[The Empire of Austria; Its Rise and Present Power by John S. C. Abbott]@TWC D-Link book
The Empire of Austria; Its Rise and Present Power

CHAPTER III
8/31

This grandeur, instead of satisfying the Austrian princes, did but increase their ambition.
The Austrian territories, though widely scattered, were declared, both by family compact and by imperial decree, to be indivisible.

Albert had a brother, Leopold, two years younger than himself, of exceedingly restless and ambitious spirit, while Albert was inactive, and a lover of ease and repose.

Leopold was sent to Switzerland, and intrusted with the administration of those provinces.

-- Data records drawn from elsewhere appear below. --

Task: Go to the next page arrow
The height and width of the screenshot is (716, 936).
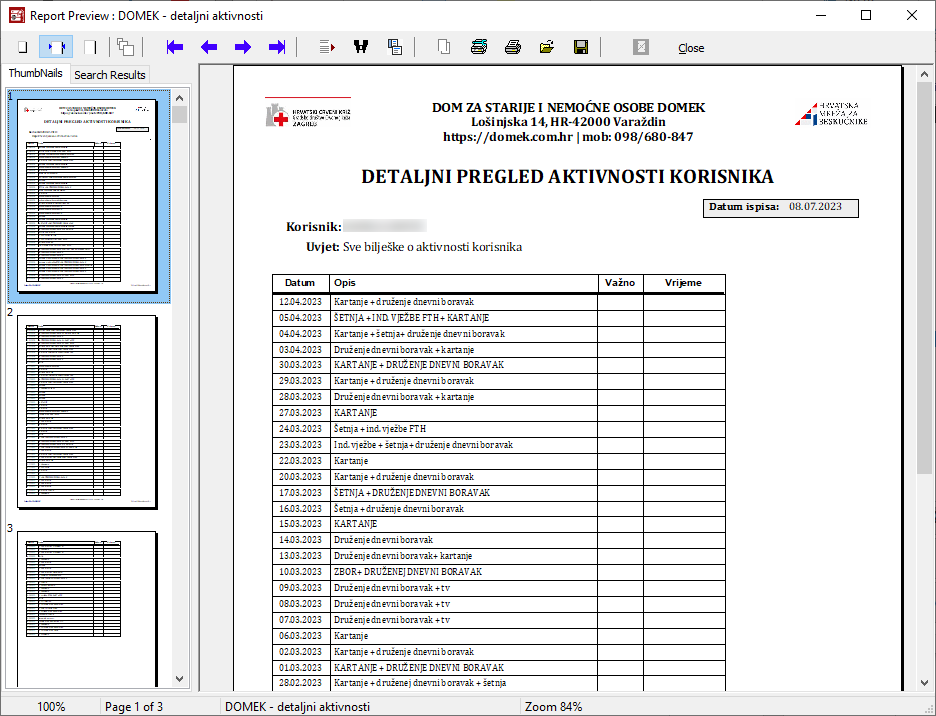Action: coord(243,47)
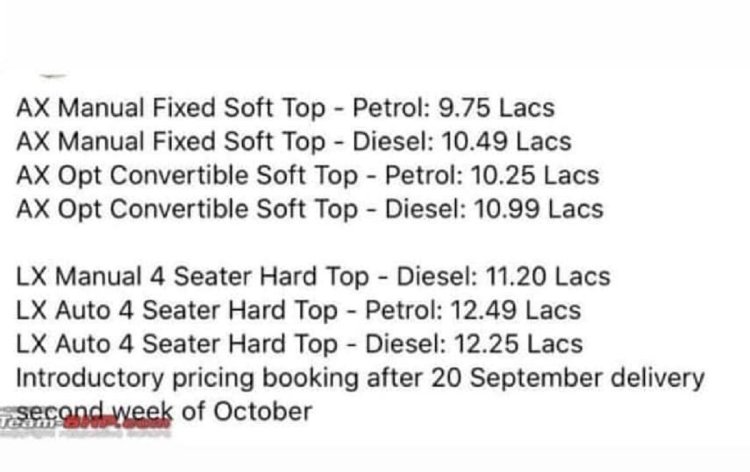Viewport: 750px width, 472px height.
Task: Select AX Opt Convertible Soft Top Diesel line
Action: (x=309, y=209)
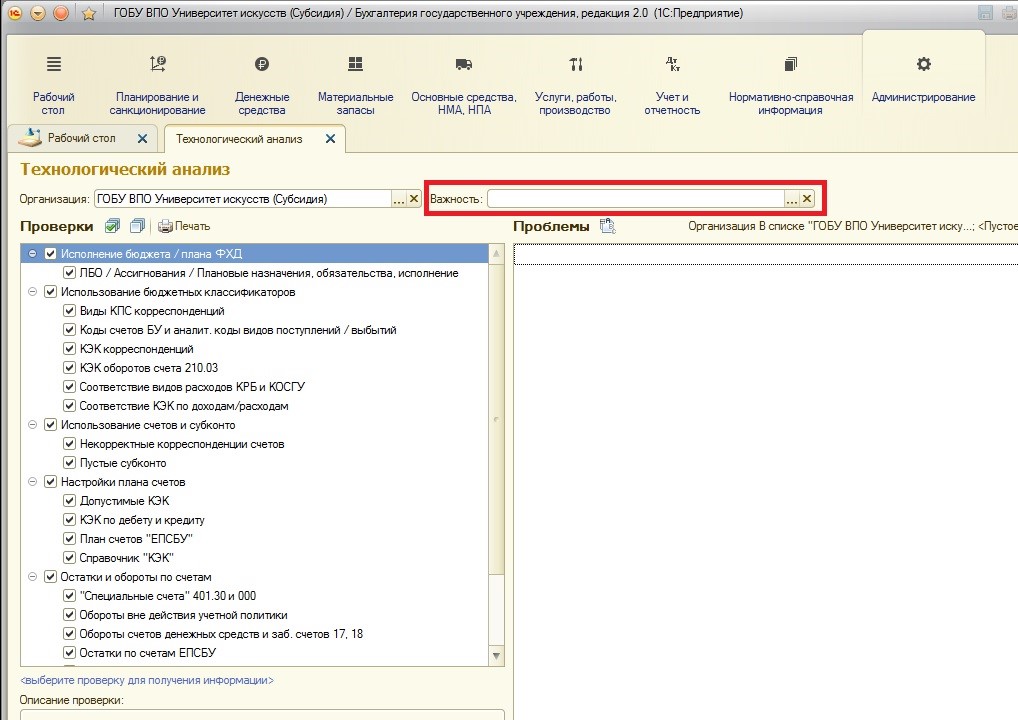Click the icon beside the Проблемы heading
The image size is (1018, 720).
[x=607, y=226]
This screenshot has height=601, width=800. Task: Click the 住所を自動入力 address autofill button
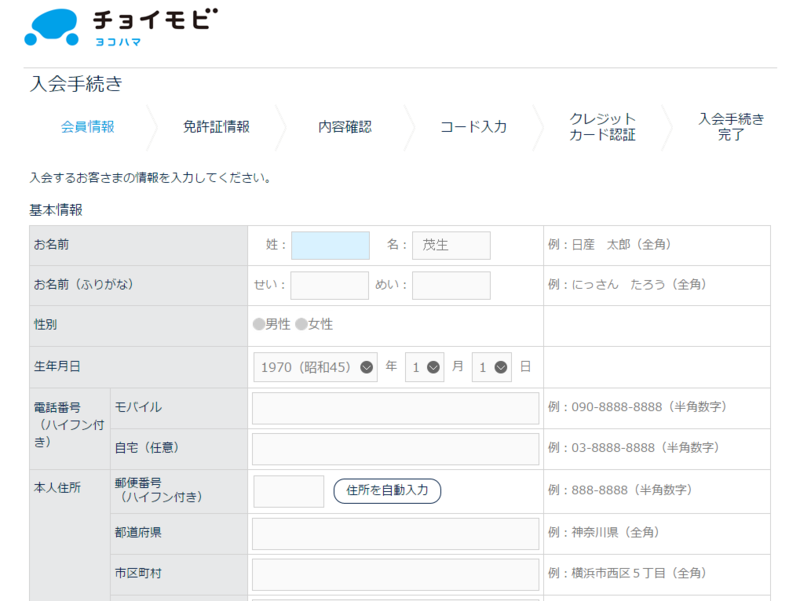pyautogui.click(x=387, y=491)
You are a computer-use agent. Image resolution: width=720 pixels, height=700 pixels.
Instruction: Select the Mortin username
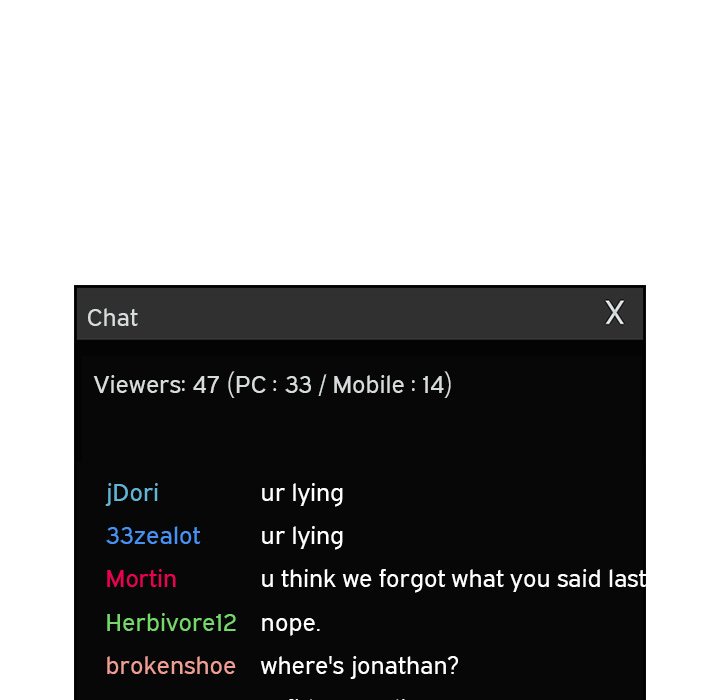coord(141,579)
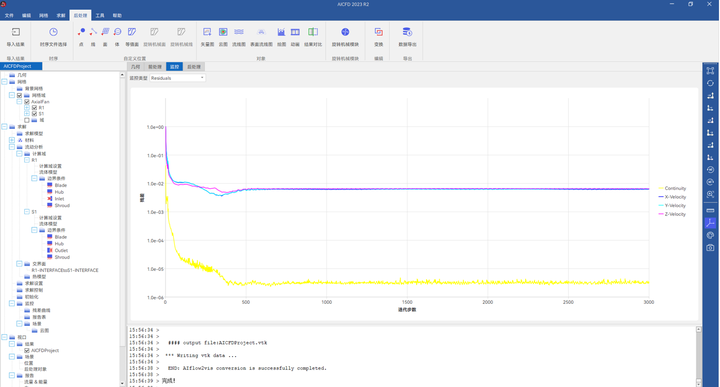Screen dimensions: 720x387
Task: Choose the isosurface tool icon
Action: [x=132, y=32]
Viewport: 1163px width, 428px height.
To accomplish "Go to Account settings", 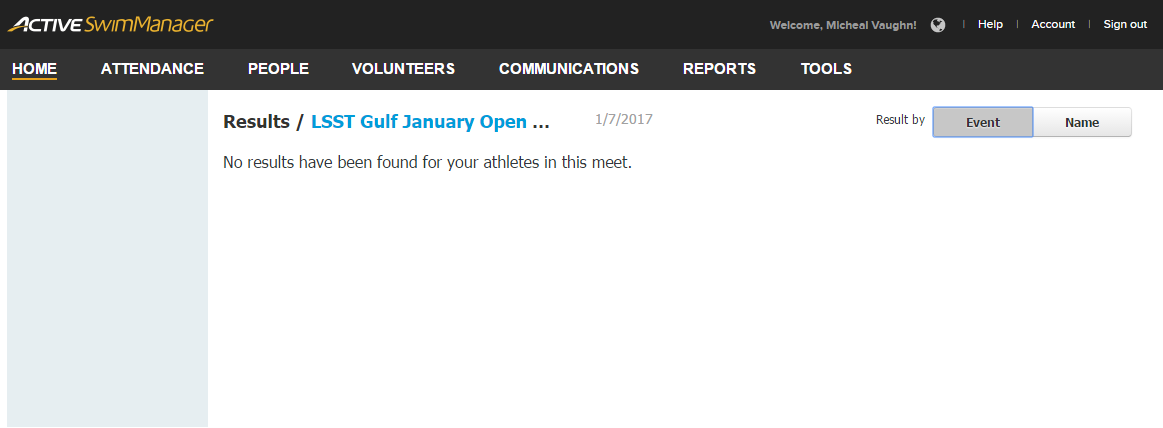I will [x=1053, y=24].

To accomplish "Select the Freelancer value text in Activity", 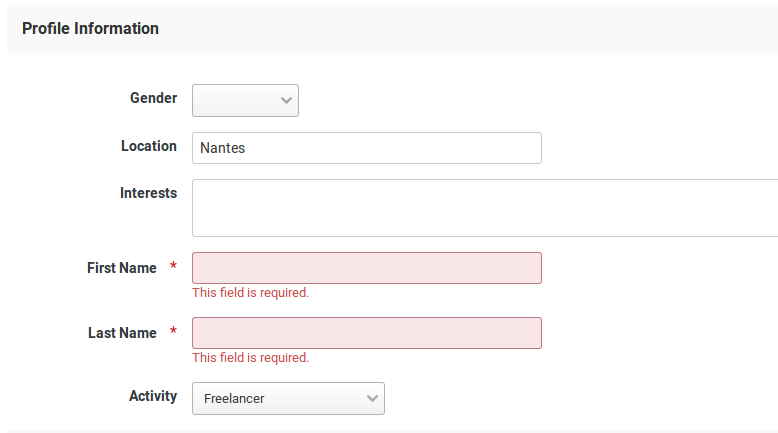I will (234, 398).
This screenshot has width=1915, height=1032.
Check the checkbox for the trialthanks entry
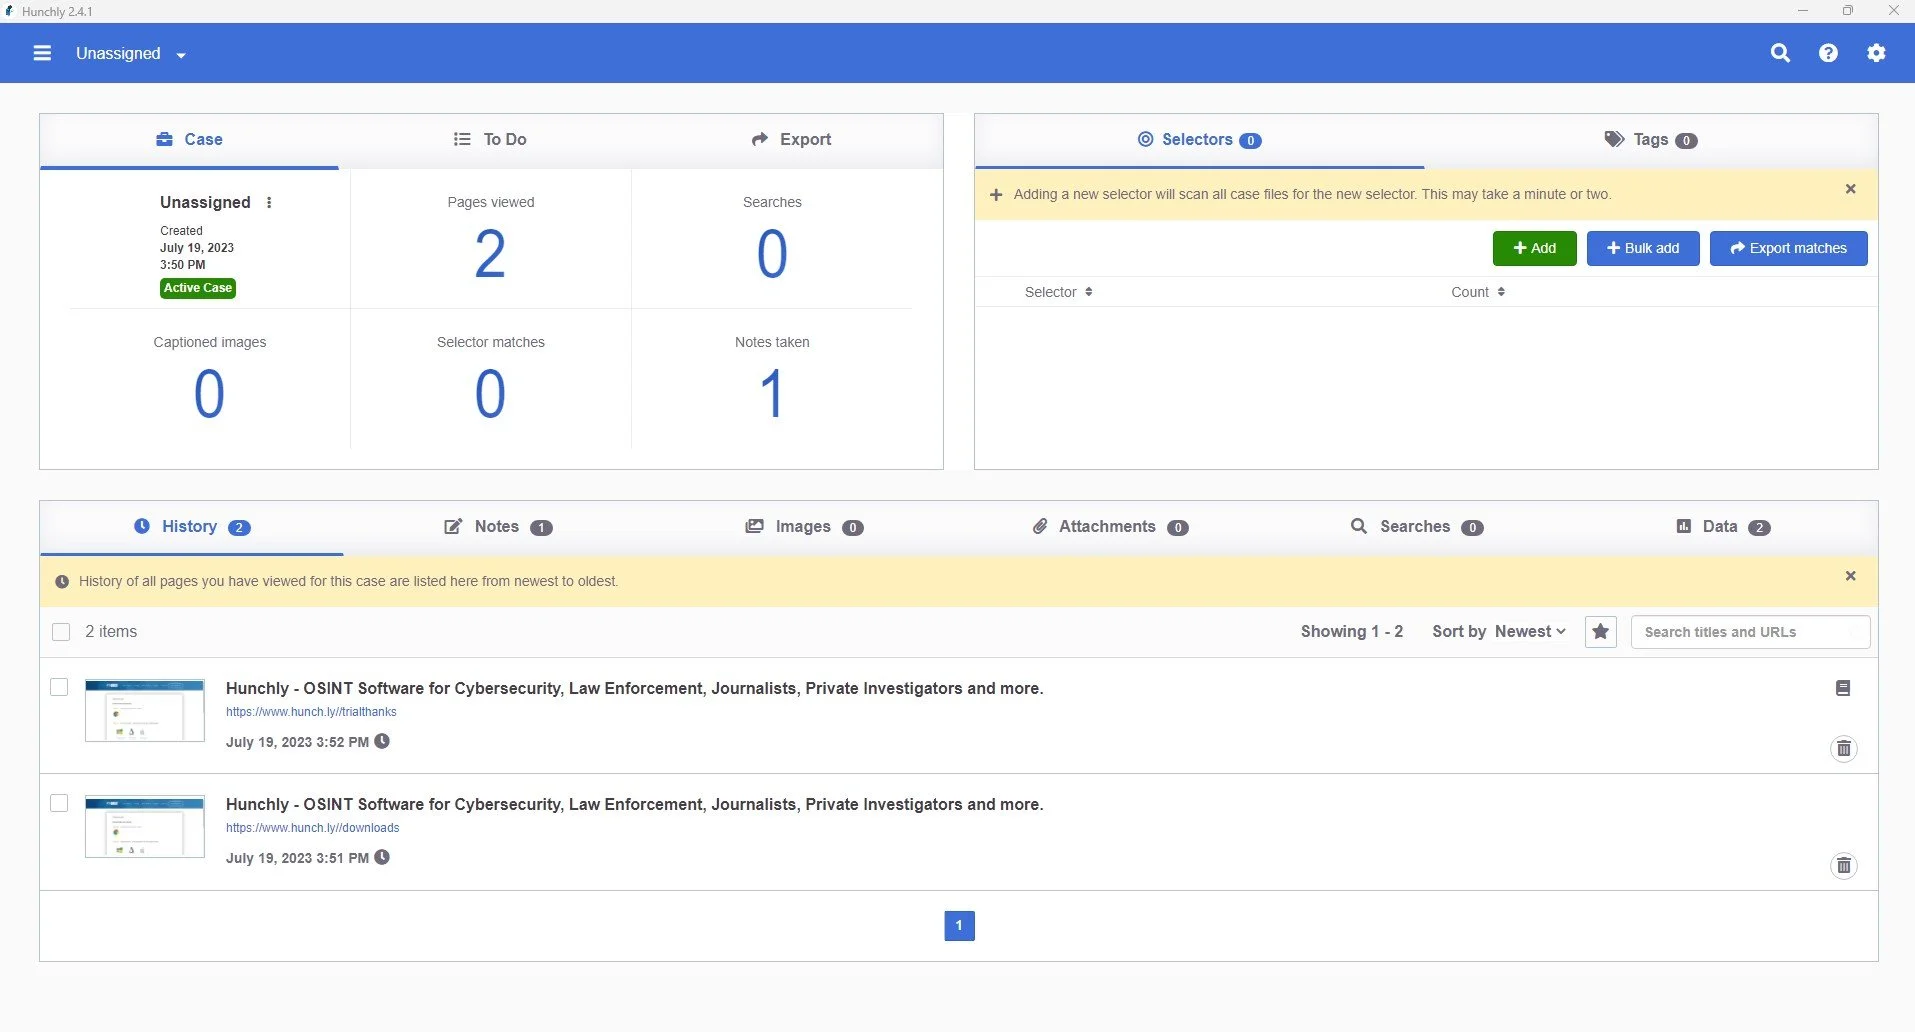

But his imperious spirit so dominated over his elder but pliant brother, that he extorted from him a compact, by which the realm was divided, Albert remaining in possession of the Austrian provinces of the Danube, and Leopold having exclusive dominion over those in Switzerland; while the magnificent new acquisition, the Tyrol, lying between the two countries, bounding Switzerland on the east, and Austria on the west, was shared between them.
Nothing can more clearly show the moderate qualities of Albert than that he should have assented to such a plan.

He did, however, with easy good nature, assent to it, and the two brothers applied to the Emperor Charles to ratify the division by his imperial sanction.